Evolving a new keyboard

This is amateur science at its best. Peter Klausler, an aficionado of the Dvorak keyboard layout, decided to see if there were better permutations of keys yet unrealized:

...I constructed a complicated function that measures the amount of "work" needed to touch-type a given text with a given layout.

Very good. But where does the primordial soup of keyboard layouts come from?

...4096 keyboard layouts compete with each other. The layouts in the initial pool are entirely random. In each generation, they all race to "type" a word list, and their per-word times are multiplied by the word frequencies in the input sample. After the race, the fastest half are kept. The pool is then repopulated by generating a single mutation for each survivor.

He ran the simulation, which yielded a victorious layout -- which he then spent a couple days testing. It wasn't so great.

...Too many words required complicated patterns using the fingers of the right hand. The word bottom convinced me that Dvorak was on to something when he designed a keyboard that maximized alternation between the hands.

So he revamped his algorithm accordingly, ran the experiment again, got another layout, and tried that one too. He comments that the new layout:

...looks way more usable to me. But (perhaps not surprisingly), it sure looks a lot like Dvorak, too, and is not quantifiably all that much better, and that advantage is probably less than the level of error in my work estimation function.

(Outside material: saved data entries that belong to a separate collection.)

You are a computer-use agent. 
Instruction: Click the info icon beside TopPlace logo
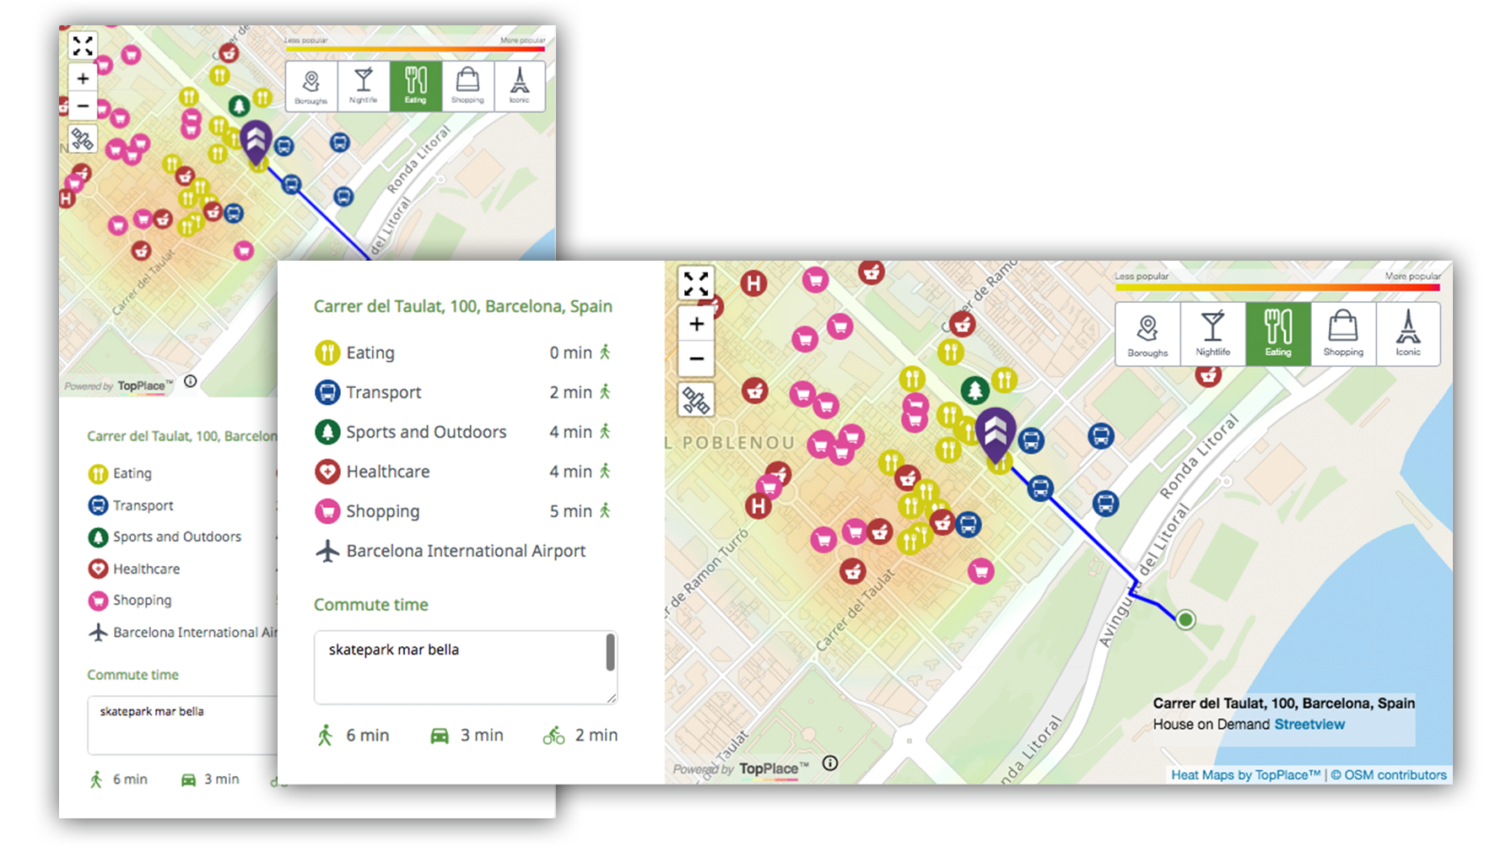tap(830, 763)
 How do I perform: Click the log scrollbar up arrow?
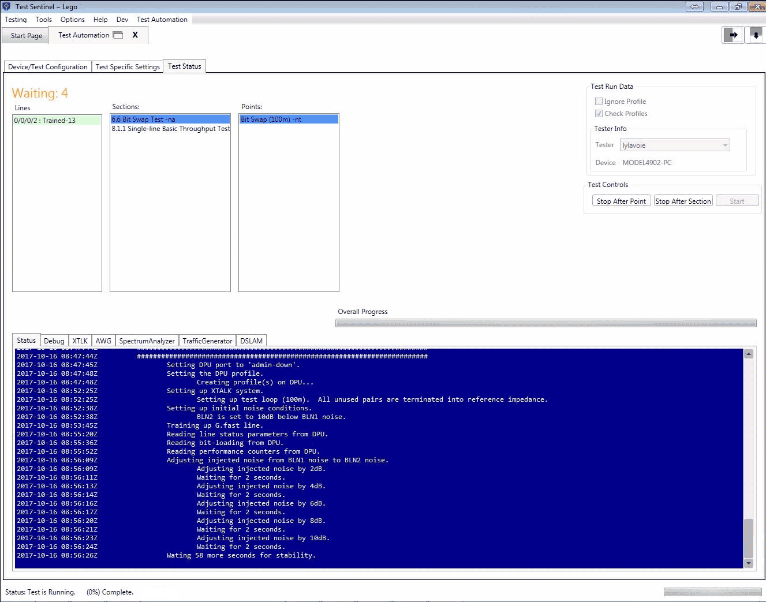(749, 354)
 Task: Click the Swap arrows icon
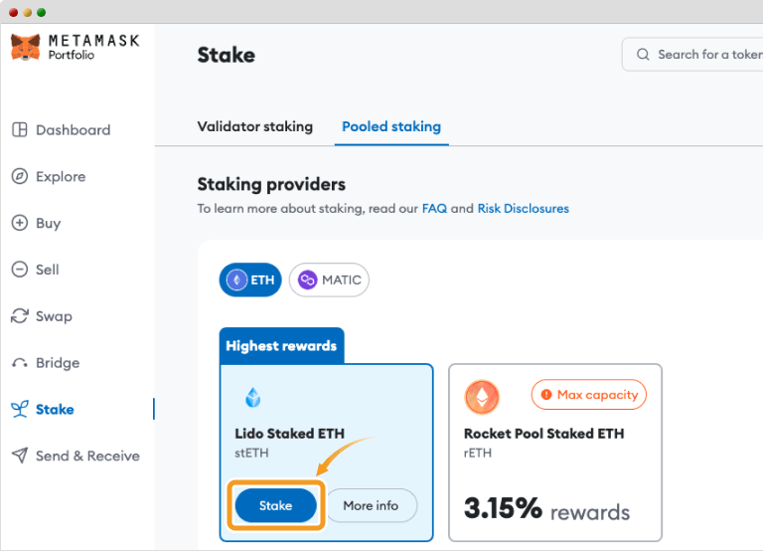click(x=19, y=316)
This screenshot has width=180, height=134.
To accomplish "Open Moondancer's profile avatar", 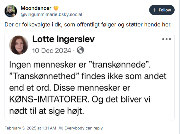I will point(11,11).
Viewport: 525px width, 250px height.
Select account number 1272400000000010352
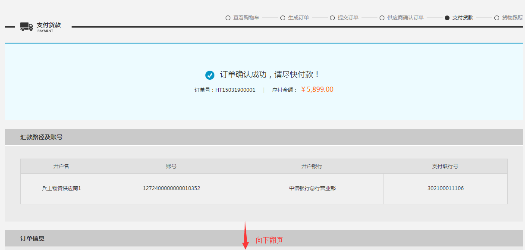[171, 188]
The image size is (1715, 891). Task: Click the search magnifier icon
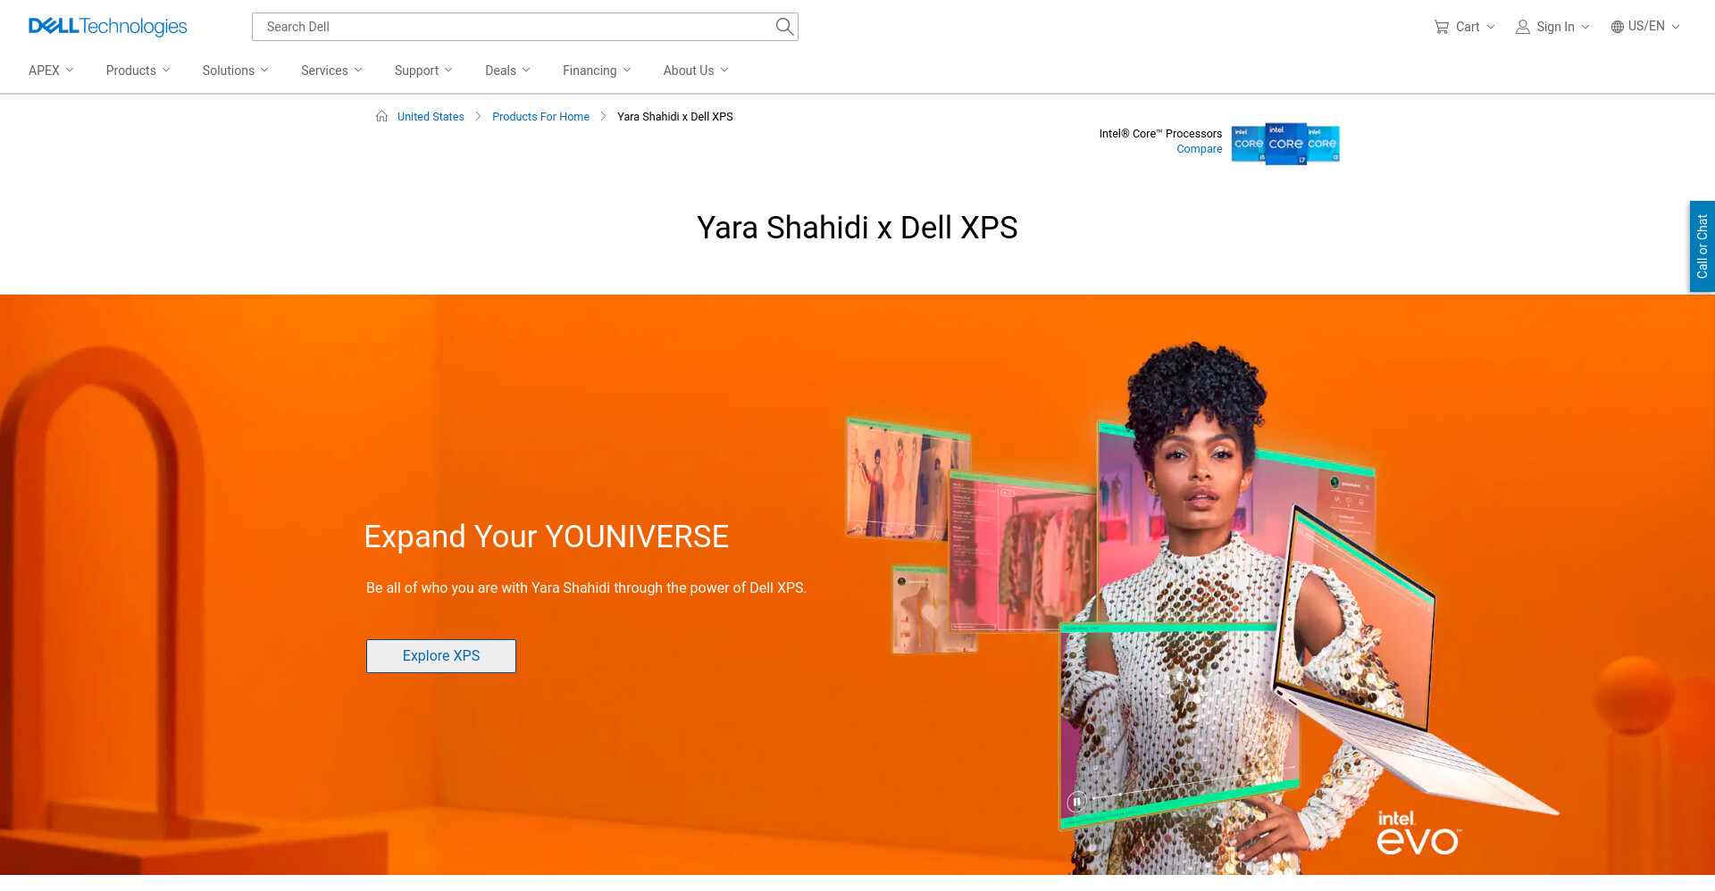784,27
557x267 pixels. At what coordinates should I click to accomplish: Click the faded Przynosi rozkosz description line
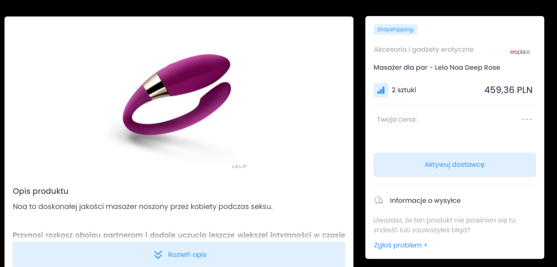tap(179, 235)
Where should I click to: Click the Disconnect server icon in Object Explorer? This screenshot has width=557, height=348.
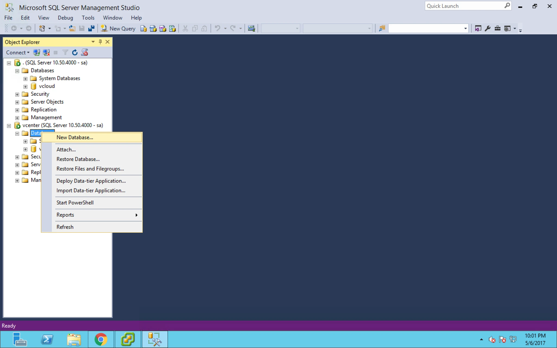(x=46, y=52)
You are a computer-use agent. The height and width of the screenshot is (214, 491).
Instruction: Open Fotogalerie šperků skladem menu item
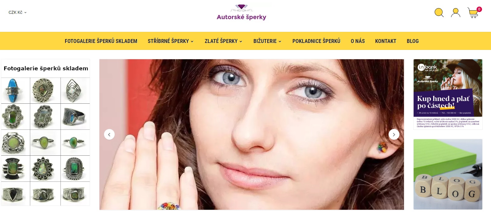click(101, 41)
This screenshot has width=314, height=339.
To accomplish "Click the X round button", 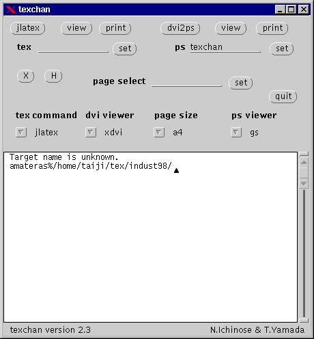I will (26, 76).
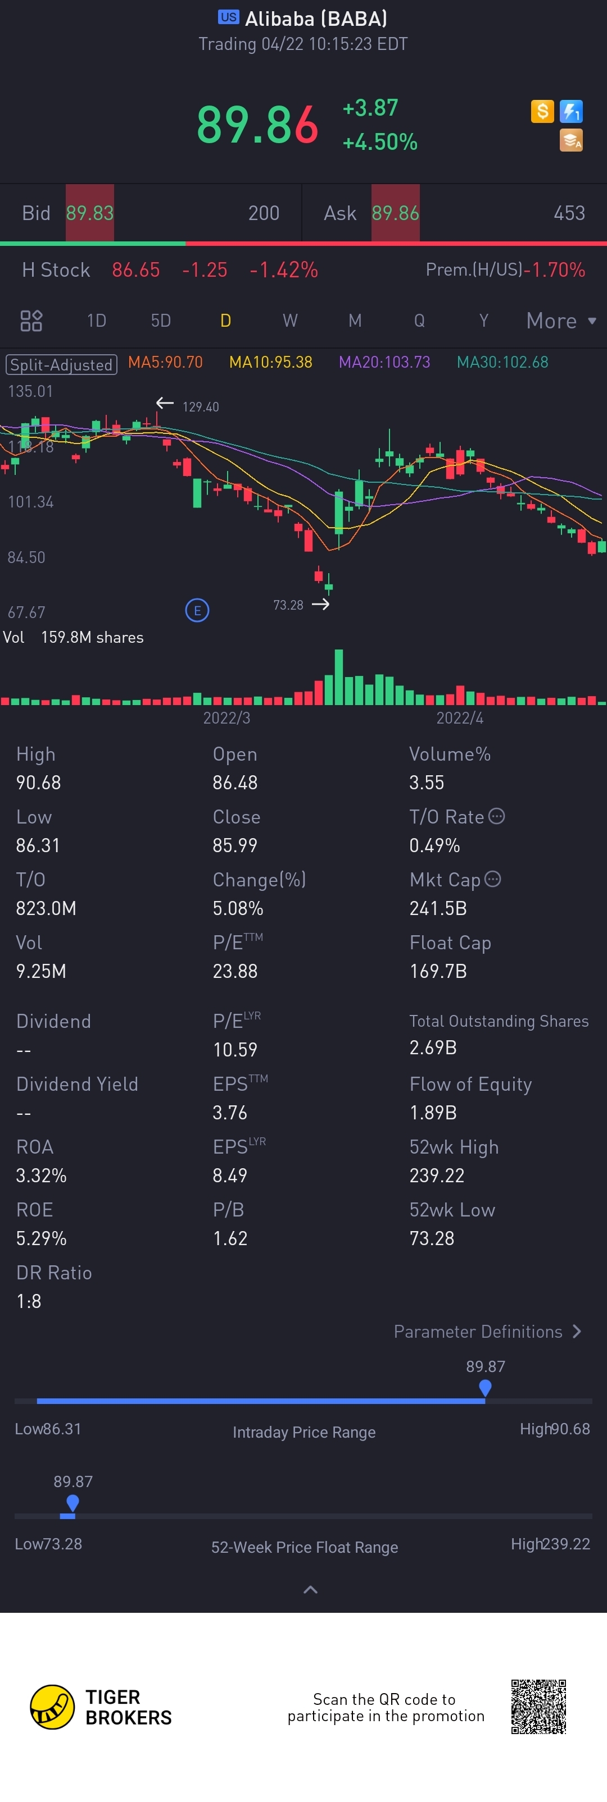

So, to improve the whole setup, starting with better data for his evaluation code, he writes a statistical keystroke logger:

I'm tracking each single letter, digraph, and trigraph with timing data and error rates. This will let me construct a map of the keyboard that has a real empirical cost for movement between most keys. Of course, it may well be biased by my use of the Dvorak layout; I have found some QWERTY users willing to collect similar tracking data.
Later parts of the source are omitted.